_Material provided_
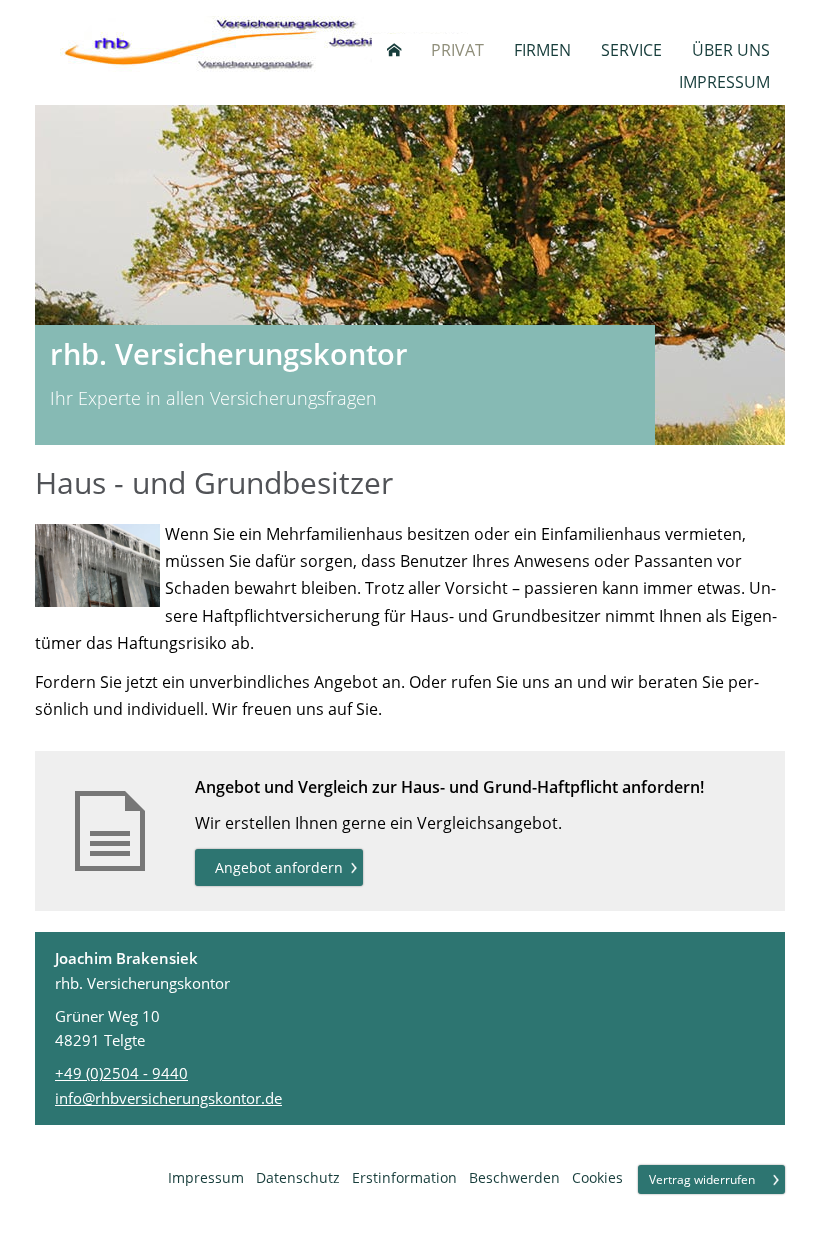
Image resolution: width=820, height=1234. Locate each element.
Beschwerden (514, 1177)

* * *

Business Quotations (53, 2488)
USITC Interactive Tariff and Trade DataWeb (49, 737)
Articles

_Task instructions_
In the listing above, find the line containing "Image resolution: width=820, height=1234." and the line containing "Beschwerden (514, 1177)", then retype both and every line between them exactly, with nothing else.

_Answer to this task_
Image resolution: width=820, height=1234. Locate each element.
Beschwerden (514, 1177)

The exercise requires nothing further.